The appeal of the can goes beyond its lid, with the skin featuring eye-catching artwork. Unlike the stark, minimalist approach of their first can, the popular Kolsch rebranded as Draught, this time the look came about through a fortuitous meeting between Richo and the people behind the Emergence Creative Festival – a one stop shop for creative work that took place in Margaret River early in 2015.
"So I got involved and I said, 'I don't know, do you guys need any beer?’,” says Richo with a laugh. "Then that turned into, 'Hey check this out' and, before I knew it, we thought it would be cool to get some of [the festival artwork] on a beer can.
“I was in the Mixtape Creative space meeting all these dudes and seeing this art that was being put together for the branding of their documents. We liked different segments and there was a bit of confusion around it because we were a bit overwhelmed about what was going to go on a can label. The we ended up getting two artists and they collaborated on drawing what is now on the can.”

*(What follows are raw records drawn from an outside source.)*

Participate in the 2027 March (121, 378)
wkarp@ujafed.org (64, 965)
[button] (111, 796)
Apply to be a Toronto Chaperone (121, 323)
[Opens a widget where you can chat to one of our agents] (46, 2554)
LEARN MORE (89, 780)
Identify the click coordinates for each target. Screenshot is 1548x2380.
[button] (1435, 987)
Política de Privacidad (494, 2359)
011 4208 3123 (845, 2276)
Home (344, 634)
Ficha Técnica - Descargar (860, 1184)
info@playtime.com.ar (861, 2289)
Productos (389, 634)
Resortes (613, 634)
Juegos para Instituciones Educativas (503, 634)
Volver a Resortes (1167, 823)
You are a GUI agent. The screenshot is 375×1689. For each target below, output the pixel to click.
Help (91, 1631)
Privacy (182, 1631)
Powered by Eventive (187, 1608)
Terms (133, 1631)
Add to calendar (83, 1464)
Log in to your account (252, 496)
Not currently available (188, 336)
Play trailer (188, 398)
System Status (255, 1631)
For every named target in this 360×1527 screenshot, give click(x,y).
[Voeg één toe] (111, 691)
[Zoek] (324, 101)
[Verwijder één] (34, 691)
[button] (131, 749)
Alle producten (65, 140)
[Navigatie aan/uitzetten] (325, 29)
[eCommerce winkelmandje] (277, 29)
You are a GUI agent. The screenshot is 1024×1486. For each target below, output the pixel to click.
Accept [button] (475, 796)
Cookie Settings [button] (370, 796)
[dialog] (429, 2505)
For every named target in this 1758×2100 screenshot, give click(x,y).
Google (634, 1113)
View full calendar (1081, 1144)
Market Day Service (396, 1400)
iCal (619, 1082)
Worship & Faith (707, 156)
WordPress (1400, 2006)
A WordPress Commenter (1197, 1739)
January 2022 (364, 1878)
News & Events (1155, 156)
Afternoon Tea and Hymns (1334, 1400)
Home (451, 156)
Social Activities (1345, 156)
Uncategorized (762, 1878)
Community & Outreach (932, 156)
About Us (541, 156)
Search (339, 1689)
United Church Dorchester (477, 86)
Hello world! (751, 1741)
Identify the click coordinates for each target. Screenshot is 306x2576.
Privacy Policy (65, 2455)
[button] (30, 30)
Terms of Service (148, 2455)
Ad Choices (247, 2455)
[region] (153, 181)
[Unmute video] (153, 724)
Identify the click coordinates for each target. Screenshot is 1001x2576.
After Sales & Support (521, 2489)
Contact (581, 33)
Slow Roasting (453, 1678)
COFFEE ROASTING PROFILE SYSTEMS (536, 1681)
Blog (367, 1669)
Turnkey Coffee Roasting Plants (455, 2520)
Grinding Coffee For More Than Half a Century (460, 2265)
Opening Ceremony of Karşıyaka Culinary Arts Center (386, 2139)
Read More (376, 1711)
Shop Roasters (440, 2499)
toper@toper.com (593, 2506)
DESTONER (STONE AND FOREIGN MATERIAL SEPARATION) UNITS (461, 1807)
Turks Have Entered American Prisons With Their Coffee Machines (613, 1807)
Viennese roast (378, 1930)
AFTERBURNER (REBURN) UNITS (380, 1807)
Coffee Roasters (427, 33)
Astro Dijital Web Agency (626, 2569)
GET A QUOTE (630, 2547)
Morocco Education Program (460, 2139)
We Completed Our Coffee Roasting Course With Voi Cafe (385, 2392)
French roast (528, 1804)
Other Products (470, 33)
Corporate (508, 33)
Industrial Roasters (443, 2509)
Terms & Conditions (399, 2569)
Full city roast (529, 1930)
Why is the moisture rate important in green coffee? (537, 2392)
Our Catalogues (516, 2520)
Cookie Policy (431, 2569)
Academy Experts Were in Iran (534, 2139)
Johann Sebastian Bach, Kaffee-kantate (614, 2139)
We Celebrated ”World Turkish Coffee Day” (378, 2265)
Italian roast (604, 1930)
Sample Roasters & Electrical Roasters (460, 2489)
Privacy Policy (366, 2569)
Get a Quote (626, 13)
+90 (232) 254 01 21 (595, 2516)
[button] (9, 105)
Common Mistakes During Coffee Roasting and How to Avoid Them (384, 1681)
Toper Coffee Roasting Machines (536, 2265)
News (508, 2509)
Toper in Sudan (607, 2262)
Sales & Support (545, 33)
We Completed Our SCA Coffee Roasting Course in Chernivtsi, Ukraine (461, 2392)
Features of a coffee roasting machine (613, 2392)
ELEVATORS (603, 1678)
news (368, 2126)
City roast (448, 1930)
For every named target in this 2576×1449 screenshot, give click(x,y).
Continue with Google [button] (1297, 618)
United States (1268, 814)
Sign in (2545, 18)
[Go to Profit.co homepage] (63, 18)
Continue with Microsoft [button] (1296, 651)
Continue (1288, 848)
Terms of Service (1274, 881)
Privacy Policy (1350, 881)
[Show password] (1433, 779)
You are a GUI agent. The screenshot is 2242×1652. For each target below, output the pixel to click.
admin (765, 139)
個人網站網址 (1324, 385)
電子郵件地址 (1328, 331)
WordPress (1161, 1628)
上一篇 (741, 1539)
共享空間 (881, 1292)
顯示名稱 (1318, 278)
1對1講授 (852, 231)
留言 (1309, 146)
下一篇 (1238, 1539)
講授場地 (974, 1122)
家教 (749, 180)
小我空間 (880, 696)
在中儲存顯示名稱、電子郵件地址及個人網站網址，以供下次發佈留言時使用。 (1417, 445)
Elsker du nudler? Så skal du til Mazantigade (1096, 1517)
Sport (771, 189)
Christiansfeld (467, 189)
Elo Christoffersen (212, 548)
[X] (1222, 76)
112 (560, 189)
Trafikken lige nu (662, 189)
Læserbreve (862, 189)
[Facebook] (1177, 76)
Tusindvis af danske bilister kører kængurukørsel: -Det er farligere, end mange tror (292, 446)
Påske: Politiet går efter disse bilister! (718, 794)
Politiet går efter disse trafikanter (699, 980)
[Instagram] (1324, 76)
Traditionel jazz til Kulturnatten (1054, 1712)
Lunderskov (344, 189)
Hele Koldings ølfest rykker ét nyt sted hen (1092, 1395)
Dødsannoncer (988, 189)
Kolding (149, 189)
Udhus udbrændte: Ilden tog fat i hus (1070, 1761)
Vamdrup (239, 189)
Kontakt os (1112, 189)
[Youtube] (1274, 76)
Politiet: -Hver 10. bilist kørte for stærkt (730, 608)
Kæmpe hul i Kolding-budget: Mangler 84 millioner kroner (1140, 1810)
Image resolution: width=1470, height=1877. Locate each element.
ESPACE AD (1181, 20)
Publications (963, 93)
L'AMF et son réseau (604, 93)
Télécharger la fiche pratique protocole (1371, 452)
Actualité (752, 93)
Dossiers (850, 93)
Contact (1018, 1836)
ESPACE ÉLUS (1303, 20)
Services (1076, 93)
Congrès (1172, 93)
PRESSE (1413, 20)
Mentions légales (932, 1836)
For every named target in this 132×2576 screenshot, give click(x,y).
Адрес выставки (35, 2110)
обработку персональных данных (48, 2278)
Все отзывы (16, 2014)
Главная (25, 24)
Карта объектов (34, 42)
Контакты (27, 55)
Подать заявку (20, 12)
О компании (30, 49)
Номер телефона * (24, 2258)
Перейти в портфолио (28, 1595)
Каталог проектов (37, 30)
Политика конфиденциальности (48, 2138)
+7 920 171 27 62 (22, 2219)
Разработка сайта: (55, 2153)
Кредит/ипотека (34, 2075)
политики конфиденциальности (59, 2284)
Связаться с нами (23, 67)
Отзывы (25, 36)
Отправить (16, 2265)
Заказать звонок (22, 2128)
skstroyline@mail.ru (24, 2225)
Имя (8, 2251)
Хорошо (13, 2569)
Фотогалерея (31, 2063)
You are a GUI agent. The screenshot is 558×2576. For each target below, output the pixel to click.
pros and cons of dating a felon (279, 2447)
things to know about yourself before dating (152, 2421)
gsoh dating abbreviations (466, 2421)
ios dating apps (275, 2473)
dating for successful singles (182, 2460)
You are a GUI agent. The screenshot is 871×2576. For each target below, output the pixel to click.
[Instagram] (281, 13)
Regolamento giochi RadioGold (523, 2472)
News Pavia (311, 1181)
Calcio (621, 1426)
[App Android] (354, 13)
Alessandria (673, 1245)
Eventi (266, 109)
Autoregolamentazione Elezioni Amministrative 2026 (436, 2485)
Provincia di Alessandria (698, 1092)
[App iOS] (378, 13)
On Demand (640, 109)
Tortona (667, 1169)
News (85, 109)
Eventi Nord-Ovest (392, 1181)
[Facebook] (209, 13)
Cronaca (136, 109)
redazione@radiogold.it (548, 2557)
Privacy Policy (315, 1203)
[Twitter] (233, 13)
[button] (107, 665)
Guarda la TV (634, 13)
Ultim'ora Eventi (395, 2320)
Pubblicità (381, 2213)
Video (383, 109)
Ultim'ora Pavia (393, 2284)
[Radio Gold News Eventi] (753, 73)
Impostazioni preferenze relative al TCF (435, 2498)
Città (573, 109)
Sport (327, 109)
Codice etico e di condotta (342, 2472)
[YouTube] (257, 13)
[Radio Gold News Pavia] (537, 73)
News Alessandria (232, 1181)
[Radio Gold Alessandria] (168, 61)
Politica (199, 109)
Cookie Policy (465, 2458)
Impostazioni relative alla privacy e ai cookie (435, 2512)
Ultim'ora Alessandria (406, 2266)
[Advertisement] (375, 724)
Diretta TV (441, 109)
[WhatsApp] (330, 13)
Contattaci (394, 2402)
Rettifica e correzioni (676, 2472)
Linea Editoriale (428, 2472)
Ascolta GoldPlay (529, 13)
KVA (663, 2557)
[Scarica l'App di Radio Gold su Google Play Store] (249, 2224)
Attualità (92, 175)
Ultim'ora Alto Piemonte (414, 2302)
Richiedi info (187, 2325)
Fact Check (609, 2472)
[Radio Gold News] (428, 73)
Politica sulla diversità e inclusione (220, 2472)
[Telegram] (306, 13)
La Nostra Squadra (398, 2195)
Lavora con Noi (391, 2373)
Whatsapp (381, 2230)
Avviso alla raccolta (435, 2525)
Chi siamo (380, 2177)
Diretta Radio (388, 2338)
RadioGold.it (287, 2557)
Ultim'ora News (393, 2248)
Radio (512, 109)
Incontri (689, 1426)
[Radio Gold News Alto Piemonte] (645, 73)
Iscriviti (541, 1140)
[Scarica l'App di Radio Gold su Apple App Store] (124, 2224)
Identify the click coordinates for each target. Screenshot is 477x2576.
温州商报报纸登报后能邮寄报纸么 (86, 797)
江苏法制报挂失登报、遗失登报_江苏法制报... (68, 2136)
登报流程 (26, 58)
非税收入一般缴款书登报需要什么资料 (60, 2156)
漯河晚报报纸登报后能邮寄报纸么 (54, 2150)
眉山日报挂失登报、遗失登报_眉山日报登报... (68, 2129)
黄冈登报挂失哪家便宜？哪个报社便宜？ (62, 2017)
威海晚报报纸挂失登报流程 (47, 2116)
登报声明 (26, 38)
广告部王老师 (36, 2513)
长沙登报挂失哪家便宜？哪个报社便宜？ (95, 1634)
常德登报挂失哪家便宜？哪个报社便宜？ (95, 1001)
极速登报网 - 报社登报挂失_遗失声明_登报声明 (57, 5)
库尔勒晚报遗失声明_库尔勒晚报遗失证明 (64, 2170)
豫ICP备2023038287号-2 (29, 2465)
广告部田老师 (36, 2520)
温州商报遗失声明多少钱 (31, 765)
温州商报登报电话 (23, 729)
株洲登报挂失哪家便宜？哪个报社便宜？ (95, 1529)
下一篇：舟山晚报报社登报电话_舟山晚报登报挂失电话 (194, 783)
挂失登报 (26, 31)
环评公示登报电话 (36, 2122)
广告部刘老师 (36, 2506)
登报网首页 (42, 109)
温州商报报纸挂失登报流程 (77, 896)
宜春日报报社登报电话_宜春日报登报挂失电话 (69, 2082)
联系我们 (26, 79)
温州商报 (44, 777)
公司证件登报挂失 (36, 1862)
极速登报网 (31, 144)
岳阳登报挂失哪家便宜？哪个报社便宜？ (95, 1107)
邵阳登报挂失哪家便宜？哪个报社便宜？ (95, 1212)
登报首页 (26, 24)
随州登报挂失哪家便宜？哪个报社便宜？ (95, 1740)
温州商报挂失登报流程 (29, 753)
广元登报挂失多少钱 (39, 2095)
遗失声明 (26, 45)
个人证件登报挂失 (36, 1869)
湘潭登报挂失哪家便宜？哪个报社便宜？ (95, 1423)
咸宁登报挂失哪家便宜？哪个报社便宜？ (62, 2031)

He adds: “We got to the point that a can of beer is a great way to bring art, to bring ideas, to bring thought to some people. Going to a gallery for some people might be confronting. [A can] is a blank canvas that's flying under the radar to get into your hand. You are actually participating with art, you are interacting with it, it's becoming utilitarian…
"That skin is part proof of that universal currency of beer. It's your hope, your dreams, your good day, your bad day, your need to relax, your being with friends or thanks for mowing Nana's lawn.
"Beer is normally selling what it is not why it is. We want people to have to opportunity to connect with the why.”
"Why?" was a question some asked when the Kolsch was rebranded as Draught when it came out in cans. After all, this was the first time the beer was available in something other than draught form.
"I did have one guy – I think I broke the internet – he had a massive go based around, ‘If it's a draught why does it come in a can?’
"I said peaches come in a can and they're still called peaches. End of story,” says Richo, explaining that the reason behind the name change came down to confusion over what a Kolsch was – echoing comments by Scott Wilson-Browne of Red Duck on this site last week – and a desire to get back to why people want a beer.
"I've stood at the coal face at Colonial for six and a half years through tens of thousands of people asking, 'Can I have a colche, a koltch, a Grolsch?’ – anything but calling it Kolsch. If you can't pronounce it or you don't understand it you’re not going to buy it.
“Draught beer for us is all about reasons. It's a time when you just had one or two beers in a pub and everyone, whether it was the Queen or the guys putting five bucks on the dogs, all drank that same beer.
“We kinda wanted to be part of the why you wanted a beer.”
All of which led to the Small Ale and its 360 degree lid.
"It became a thing about moments. That triggering of memories: small moments. That's what it's about. It's that moment when you crack that lid – that concept of seeing people with the beer in their hand and that not being the end destination but the start destination and making their own story.”
Colonial is set to open a long-mooted East Coast facility in Melbourne soon, meaning more of Australia will have access to their fine beers. We'll be catching up with head brewer Justin Fox soon to find out more.